There is also a district option for changing how State assessment results are reported for 2014-15.
Will the bill have a meaningful impact on the amount of testing that is required? Given that districts must still do local testing in courses not covered in statewide assessments, it is not clear how the number of tests will be reduced.
Testing and learning have always been intertwined. The question at hand is how much testing and for which purposes should tests be used? The legislators are listening. Send them your thoughts.
The amount of time that a student spends on testing depends upon the number of tests mandated by the district and the State. This new legislation restricts the percentage of time for testing and leaves it up to the district to determine which tests will be used. Of course, the State mandates that districts administer both statewide and local assessments. District must develop a plan to meet the requirements. How much testing will be reduced is yet to be determined.

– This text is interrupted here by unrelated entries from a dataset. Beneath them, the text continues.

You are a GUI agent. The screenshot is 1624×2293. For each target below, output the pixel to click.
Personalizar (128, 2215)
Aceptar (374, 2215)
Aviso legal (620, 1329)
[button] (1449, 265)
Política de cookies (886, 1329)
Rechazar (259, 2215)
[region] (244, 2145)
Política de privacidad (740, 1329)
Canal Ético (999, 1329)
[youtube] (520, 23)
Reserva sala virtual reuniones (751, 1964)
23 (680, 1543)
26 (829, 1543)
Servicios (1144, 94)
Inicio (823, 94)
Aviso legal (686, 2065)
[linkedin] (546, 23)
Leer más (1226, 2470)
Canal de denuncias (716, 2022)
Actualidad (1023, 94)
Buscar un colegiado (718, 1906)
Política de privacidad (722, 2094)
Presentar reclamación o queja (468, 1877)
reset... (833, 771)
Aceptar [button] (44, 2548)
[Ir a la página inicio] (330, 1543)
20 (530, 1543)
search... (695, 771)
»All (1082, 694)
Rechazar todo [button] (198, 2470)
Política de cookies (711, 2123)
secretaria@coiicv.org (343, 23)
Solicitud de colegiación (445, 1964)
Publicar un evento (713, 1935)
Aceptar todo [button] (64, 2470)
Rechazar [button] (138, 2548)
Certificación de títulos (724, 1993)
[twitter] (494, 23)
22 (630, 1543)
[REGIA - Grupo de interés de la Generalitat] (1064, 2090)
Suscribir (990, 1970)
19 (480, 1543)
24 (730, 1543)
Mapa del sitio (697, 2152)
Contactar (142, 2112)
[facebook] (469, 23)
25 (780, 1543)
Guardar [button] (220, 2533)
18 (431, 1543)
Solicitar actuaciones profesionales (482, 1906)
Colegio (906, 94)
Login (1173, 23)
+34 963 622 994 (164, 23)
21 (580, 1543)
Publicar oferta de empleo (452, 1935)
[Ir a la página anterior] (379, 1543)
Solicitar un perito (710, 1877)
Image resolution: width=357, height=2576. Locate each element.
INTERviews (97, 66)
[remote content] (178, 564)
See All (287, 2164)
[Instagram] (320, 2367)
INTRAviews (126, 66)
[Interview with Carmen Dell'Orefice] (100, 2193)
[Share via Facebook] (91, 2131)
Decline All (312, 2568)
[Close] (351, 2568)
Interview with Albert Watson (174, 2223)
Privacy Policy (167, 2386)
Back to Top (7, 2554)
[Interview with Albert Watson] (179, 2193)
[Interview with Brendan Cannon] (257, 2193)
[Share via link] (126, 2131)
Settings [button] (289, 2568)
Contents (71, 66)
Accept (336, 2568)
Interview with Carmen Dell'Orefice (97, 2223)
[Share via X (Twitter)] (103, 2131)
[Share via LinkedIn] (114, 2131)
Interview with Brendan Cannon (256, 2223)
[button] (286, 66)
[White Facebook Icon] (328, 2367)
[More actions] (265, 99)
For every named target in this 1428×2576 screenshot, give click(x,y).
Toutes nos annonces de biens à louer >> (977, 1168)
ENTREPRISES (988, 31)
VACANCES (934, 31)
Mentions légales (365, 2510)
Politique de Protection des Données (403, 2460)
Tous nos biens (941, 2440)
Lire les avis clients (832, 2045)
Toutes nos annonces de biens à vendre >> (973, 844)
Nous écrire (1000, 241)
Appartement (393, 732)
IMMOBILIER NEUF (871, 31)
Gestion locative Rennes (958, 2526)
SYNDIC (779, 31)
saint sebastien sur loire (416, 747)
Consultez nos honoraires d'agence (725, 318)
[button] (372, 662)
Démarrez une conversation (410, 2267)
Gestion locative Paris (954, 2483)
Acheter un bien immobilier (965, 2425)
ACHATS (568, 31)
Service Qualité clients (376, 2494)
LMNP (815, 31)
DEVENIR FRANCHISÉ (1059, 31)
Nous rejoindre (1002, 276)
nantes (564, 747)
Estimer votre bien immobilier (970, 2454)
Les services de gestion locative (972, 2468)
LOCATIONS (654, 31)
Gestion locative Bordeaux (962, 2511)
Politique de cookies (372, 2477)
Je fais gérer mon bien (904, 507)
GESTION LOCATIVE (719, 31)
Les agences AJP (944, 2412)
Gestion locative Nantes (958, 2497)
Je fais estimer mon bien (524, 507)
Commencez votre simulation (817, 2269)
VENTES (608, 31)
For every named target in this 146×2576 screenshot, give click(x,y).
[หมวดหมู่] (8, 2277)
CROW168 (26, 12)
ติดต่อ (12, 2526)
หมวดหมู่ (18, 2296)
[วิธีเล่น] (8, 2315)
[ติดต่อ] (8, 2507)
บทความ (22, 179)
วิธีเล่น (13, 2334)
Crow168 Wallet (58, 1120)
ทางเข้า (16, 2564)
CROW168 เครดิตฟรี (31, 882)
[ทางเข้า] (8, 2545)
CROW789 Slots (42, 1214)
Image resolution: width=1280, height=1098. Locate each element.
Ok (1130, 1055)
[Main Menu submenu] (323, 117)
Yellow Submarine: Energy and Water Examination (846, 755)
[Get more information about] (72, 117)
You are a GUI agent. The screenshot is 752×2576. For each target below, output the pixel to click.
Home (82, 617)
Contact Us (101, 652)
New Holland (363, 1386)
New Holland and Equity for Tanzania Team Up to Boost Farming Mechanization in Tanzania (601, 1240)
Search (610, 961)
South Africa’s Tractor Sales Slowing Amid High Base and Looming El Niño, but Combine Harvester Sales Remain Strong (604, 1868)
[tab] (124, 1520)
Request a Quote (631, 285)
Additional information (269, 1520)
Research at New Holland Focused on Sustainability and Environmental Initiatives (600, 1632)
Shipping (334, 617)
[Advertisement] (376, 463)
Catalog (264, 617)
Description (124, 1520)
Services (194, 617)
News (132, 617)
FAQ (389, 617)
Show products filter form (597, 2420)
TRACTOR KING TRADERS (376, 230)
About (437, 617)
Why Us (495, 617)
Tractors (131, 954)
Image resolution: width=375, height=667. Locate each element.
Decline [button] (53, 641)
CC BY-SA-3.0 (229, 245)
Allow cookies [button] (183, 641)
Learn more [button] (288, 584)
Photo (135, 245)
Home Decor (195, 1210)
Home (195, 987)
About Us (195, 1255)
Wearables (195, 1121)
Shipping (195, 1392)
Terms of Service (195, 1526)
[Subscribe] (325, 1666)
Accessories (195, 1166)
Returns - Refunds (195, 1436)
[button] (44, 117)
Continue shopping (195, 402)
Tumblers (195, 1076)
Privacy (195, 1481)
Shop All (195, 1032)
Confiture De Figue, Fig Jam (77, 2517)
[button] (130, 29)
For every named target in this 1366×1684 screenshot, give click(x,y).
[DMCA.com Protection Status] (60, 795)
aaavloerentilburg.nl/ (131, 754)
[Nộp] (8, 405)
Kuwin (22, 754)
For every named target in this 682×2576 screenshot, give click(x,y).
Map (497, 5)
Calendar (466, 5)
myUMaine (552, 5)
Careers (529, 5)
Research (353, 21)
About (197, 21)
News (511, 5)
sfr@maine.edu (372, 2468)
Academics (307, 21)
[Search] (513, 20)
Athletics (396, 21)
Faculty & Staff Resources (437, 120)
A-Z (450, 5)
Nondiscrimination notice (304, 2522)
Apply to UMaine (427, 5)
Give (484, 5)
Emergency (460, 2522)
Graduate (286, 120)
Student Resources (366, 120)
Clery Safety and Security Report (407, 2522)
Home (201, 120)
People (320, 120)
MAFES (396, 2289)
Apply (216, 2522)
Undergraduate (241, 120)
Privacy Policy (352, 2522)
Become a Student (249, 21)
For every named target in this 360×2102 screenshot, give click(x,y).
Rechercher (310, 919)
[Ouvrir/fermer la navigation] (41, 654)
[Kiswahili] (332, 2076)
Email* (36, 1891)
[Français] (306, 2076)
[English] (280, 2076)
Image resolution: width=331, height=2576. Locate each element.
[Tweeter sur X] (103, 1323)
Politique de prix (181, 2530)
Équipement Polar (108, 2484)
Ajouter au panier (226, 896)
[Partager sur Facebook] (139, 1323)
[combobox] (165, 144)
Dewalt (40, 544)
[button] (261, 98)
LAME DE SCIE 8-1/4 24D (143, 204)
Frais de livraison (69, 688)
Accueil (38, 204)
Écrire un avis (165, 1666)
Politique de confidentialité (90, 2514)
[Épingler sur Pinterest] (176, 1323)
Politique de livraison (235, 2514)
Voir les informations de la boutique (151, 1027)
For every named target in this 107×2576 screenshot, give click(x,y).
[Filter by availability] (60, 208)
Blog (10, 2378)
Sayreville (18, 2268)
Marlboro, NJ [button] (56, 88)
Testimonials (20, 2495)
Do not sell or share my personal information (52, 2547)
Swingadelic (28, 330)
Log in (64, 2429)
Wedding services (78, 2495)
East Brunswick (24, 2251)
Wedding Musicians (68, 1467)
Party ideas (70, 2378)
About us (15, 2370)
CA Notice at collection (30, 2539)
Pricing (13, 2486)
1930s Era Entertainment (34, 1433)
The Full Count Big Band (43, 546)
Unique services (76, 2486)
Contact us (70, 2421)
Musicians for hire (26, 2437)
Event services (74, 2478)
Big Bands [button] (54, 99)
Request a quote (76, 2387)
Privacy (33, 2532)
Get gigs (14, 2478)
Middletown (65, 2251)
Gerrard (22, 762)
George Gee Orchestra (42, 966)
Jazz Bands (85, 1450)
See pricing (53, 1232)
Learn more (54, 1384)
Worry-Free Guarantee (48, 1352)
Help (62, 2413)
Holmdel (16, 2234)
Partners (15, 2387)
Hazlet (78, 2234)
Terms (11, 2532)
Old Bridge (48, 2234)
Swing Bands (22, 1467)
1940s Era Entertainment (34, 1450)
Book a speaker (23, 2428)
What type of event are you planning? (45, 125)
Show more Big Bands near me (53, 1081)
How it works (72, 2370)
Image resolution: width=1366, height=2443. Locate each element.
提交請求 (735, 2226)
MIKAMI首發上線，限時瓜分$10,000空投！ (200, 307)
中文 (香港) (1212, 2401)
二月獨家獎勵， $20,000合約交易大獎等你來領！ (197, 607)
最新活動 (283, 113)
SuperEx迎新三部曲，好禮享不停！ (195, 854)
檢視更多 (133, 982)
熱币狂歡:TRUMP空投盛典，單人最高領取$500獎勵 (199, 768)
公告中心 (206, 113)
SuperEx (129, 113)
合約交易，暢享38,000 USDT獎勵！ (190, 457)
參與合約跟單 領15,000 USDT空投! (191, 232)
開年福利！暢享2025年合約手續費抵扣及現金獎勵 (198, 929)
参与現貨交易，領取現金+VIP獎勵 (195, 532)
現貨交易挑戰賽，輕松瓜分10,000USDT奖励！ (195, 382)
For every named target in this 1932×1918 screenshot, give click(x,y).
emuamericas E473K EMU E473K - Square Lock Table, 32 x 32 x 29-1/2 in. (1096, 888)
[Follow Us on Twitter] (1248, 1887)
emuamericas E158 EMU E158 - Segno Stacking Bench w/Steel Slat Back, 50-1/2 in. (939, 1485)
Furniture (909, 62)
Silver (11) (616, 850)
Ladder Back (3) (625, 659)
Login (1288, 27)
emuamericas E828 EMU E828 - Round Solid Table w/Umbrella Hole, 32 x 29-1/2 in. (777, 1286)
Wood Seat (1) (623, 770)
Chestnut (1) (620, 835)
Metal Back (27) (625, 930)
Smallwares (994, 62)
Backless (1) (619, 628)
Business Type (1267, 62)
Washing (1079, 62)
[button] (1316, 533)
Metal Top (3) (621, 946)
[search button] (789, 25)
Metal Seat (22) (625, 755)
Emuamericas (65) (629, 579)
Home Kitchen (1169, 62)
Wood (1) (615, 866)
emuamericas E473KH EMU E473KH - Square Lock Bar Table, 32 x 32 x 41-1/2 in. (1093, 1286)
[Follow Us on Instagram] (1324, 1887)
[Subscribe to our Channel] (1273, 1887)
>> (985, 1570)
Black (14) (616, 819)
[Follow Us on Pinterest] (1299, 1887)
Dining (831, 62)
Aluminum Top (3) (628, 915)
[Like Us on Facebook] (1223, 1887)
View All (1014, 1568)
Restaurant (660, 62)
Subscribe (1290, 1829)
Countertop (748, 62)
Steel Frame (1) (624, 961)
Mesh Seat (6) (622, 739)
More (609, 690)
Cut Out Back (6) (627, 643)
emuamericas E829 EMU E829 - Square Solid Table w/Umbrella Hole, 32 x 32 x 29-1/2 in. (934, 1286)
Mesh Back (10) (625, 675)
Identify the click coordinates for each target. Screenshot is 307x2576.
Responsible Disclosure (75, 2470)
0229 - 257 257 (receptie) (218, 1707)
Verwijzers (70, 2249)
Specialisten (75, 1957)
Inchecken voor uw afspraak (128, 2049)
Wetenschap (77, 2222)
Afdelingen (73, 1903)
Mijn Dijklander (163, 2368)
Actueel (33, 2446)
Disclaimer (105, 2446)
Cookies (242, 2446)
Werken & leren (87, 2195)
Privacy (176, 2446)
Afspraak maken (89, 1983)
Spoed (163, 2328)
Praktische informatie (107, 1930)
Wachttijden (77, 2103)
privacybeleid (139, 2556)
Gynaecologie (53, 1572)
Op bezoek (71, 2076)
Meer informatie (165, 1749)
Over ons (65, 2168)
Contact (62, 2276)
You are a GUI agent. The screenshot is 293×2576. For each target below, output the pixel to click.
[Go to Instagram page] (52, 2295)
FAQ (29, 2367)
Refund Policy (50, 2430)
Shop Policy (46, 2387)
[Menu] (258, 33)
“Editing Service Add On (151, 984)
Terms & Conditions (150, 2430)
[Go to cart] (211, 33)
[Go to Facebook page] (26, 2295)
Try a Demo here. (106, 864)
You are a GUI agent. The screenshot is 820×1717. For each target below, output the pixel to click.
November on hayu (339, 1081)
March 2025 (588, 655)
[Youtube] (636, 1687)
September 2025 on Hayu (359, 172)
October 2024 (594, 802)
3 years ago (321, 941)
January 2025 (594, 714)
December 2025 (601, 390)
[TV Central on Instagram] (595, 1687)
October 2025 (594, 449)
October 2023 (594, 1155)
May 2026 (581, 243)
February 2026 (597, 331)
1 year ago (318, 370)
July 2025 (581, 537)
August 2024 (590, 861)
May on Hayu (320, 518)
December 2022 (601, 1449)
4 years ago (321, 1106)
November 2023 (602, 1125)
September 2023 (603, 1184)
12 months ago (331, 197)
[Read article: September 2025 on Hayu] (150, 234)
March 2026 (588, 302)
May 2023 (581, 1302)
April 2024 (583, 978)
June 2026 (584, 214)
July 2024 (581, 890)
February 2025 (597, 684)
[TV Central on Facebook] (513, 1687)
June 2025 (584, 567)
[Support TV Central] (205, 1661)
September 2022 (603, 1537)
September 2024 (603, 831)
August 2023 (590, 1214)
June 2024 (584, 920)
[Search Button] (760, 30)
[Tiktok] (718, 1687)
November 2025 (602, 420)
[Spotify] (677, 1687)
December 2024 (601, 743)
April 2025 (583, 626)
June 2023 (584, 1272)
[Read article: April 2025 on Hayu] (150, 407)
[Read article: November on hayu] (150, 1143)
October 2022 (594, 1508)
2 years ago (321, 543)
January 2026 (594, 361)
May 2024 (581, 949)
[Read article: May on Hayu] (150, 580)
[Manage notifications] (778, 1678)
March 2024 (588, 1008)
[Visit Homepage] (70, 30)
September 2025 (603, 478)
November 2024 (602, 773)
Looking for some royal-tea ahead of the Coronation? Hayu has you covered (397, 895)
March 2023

It is not only the number of tests that limit time for instruction. It is also the time teachers must allocate to prepare students to take the tests. Teachers use practice tests and drill and practice exercises to help students understand not only the test content but how to respond to different types of questions. Students need this help, but what is on the test is what has to be taught. Thus, the more narrowly defined the test, the more limited the instruction will be.
Test administration itself is disruptive. Students may be pulled out of class to take tests in an auditorium or in a computer lab. Depending upon the availability of testing facilities, individual classes may be disrupted for many more days than the 5% requirement dictates.
A brief summary of the proposed changes in SB 616 follows:
- Districts shall use only 5% of total school hours for statewide standardized assessments and district wide local assessments. Written consent from parents is needed if more time is used. A student may choose to take a test that exceeds this time restriction.
- District responsibility for local assessments for all subjects not covered by statewide assessments is maintained. (line 258)
EVALUATION PROCEDURES AND CRITERIA: Districts are to base 40% (instead of 50%) of teacher evaluations on student learning growth (or 30% for new teachers) using statewide assessments or local assessments covering subjects not included in statewide assessments. Assessments for courses required for graduation. Classroom observations of instructional practice will count as 30%.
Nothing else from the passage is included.